Why do Foster Kids Struggle? What Needs to Change? What Can We Do?

In BC, there are approximately 1100 youth who will ‘age out’ of care at age 19 every year.

Of these 1100 individuals, more than 700 of these youth are permanent wards of the court; the Province is their last legal guardian before leaving care and becoming an adult. The remaining 400 young people are either on voluntary or temporary agreements, where the parent/guardian has not lost permanent legal guardianship.  In BC, 43% of foster children reside in Metro Vancouver – in absolute numbers 700 individuals .

These young people leave government care with nothing and often completely alone. Most are healing from neglect, abuse and trauma of some kind. Their circumstances are dismal – only  32% graduate, half live on income assistance within 6 months of leaving care, 85% are unemployed and [1], half experience homelessness with three years of leaving care[2]).

What Needs to Change?

These young people need the supports that most parented youth receive: safe, secure housing, assistance with education, employment and care for their individual needs.

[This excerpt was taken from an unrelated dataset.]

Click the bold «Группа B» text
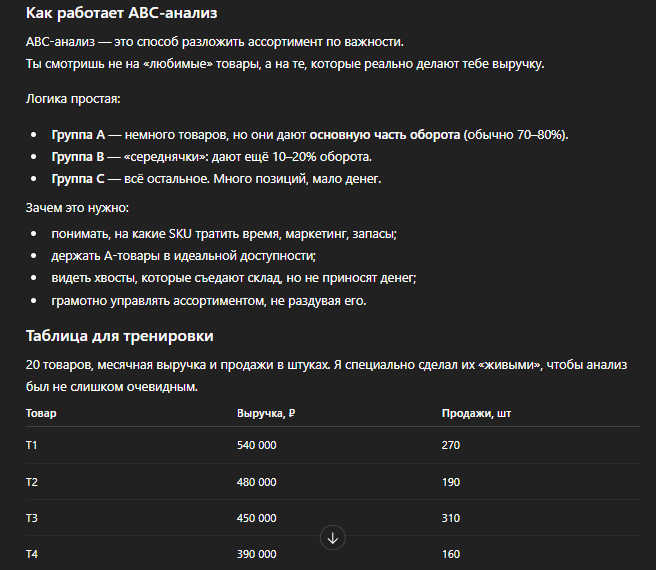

Adequate investment in their support is needed.

What Can We Do?

  1. We know who needs extra preventative supports and how to reach them. Who to help is not a mystery – we can place scarce resources toward those most in need. We have official governmental and institutional contact with young people before they ‘age out’ of care; both the school and child welfare systems provide this conduit for identification and connections to additional resources.
  1. This is a relatively small group of individuals; therefore the goal of delivering these extra preventative supports is within reach. Aunt Leah’s provides these supports as our resources allow.

  1. Early intervention creates brighter futures for foster youth. We have the opportunity and indeed the moral and ethical obligation for early intervention to prevent homelessness, crime, unemployment and unplanned pregnancies.

Aunt Leah’s Makes a Difference

For over 30 years, Aunt Leah’s Place has been helping kids in foster care and young mothers achieve a better future by providing guidance, supported housing, job training and coaching on essential life skills. We believe every individual deserves to feel safe, cared for, and have a sense of belonging.

Aunt Leah’s Place often provides the only thread of care and continuity for youth whose lives are marked by abuse, neglect, abandonment and multiple foster home placements. Over the years, we have seen how support at this critical time can help these young people realize their potential while becoming resilient, independent adults.